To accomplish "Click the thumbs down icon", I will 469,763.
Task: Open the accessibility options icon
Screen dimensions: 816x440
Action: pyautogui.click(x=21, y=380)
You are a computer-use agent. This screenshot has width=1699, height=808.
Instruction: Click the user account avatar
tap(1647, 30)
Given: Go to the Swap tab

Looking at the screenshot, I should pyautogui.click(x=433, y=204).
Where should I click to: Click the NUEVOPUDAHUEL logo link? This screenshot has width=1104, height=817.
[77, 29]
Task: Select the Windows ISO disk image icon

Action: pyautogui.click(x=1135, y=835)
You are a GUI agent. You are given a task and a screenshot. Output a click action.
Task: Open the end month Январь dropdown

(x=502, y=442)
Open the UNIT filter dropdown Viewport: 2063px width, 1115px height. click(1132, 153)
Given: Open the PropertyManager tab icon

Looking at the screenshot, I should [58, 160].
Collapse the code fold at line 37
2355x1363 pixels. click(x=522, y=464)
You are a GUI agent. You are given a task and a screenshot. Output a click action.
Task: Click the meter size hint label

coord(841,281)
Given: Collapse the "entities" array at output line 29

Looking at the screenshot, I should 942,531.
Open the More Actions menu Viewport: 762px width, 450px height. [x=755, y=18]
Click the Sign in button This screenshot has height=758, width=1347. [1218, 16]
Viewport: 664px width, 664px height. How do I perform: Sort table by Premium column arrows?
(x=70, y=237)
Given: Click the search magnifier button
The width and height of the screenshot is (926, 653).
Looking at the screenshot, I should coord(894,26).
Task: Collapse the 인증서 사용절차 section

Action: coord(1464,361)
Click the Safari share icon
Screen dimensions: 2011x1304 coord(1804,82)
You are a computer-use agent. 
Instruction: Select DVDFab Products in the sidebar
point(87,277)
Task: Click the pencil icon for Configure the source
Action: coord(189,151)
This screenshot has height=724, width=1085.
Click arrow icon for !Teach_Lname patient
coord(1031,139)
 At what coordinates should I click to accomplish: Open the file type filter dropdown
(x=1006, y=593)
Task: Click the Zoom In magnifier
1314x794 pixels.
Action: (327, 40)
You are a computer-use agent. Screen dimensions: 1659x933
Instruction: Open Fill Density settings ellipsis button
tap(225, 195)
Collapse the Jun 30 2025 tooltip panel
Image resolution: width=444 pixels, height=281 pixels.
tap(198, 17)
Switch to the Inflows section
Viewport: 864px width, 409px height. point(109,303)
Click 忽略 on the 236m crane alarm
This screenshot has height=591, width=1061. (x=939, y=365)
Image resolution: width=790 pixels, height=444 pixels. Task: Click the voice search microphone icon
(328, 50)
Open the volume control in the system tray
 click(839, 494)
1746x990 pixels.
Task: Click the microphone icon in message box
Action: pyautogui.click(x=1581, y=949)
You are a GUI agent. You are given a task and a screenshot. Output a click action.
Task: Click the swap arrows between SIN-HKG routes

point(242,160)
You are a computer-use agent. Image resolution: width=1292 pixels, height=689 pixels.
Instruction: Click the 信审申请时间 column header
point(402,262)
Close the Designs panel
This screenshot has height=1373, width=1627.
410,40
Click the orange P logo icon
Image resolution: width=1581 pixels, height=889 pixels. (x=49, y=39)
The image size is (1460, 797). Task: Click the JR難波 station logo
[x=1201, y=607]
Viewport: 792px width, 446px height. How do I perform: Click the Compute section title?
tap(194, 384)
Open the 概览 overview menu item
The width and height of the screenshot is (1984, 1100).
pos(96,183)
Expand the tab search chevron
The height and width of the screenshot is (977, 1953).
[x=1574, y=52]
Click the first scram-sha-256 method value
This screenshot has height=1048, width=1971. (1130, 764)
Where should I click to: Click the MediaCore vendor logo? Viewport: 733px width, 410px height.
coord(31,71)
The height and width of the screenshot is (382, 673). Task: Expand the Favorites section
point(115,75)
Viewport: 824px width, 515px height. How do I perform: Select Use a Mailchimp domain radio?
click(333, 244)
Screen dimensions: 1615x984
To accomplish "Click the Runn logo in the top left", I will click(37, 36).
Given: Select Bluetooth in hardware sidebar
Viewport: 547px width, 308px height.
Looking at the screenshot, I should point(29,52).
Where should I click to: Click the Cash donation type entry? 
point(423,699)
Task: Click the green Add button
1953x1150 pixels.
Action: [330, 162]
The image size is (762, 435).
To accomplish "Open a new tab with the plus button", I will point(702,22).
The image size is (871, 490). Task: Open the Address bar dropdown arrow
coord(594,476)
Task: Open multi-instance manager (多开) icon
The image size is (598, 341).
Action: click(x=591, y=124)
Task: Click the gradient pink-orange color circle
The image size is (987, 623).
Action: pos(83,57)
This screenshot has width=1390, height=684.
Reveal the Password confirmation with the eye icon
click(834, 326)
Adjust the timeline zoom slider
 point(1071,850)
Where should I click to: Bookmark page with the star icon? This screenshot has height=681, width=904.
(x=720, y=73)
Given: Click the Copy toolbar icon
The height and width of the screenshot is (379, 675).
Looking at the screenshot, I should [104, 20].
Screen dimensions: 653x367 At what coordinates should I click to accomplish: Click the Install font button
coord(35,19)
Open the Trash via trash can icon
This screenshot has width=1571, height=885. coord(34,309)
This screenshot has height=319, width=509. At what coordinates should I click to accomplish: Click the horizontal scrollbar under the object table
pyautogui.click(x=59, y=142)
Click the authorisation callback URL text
· · ·
WHAT IS REQUIRED: Set apart and copy each line of the records that holds the word "will".

COMPLETED TASK:
To accomplish "Click the thumbs down icon", I will 469,763.
To accomplish "Click the Runn logo in the top left", I will click(37, 36).
To accomplish "Open a new tab with the plus button", I will point(702,22).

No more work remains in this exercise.